Where does the string "logo" appear in the records? Copy every line that contains it.

(Entries taken from a collection)

======

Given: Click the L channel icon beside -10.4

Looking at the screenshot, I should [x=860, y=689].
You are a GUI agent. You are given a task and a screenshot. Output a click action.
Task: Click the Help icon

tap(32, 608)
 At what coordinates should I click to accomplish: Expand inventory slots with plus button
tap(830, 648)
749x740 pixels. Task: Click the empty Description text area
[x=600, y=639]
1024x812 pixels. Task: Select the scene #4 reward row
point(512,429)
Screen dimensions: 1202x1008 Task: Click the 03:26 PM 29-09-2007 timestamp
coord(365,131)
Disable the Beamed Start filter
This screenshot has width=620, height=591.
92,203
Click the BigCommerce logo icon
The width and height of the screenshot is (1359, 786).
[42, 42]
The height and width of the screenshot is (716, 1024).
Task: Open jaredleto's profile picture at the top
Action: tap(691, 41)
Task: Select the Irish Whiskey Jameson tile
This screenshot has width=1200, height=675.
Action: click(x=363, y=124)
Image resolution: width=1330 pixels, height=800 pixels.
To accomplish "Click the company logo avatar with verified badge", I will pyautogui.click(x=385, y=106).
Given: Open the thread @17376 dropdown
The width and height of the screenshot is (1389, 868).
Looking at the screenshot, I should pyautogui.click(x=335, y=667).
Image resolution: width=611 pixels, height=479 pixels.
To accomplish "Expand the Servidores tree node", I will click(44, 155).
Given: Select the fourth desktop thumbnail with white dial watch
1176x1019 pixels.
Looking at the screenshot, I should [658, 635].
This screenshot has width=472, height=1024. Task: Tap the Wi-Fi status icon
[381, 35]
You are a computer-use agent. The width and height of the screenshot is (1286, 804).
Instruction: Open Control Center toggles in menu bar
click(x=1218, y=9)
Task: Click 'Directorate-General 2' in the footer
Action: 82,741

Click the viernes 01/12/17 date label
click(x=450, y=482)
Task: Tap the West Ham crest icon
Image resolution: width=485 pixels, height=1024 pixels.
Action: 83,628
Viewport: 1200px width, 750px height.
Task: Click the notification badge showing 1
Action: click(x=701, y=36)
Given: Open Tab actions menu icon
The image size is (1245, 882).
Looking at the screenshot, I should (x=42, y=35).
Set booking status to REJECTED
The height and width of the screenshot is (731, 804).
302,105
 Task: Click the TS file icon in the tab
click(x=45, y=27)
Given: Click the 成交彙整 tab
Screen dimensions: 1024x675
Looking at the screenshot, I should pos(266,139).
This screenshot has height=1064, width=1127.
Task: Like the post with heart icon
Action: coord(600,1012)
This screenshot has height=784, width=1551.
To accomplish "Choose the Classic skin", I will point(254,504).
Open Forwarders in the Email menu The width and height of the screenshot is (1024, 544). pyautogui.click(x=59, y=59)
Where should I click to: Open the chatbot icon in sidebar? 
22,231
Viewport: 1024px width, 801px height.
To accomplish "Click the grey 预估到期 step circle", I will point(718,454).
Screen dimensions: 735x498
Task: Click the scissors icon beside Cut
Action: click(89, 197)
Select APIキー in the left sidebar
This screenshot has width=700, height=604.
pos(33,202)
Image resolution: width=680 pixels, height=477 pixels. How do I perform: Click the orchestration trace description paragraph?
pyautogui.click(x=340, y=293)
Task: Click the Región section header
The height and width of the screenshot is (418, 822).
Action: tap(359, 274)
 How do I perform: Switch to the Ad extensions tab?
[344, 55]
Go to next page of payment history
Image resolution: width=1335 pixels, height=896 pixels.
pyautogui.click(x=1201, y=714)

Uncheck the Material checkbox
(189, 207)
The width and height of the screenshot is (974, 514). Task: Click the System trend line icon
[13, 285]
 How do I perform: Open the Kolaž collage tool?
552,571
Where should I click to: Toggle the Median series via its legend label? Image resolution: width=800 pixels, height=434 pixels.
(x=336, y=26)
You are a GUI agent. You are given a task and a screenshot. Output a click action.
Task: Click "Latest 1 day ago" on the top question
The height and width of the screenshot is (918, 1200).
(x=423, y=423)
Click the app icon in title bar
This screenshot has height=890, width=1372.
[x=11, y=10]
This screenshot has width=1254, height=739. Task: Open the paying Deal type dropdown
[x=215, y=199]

======

# RESULT
Click the BigCommerce logo icon
To accomplish "Click the company logo avatar with verified badge", I will pyautogui.click(x=385, y=106).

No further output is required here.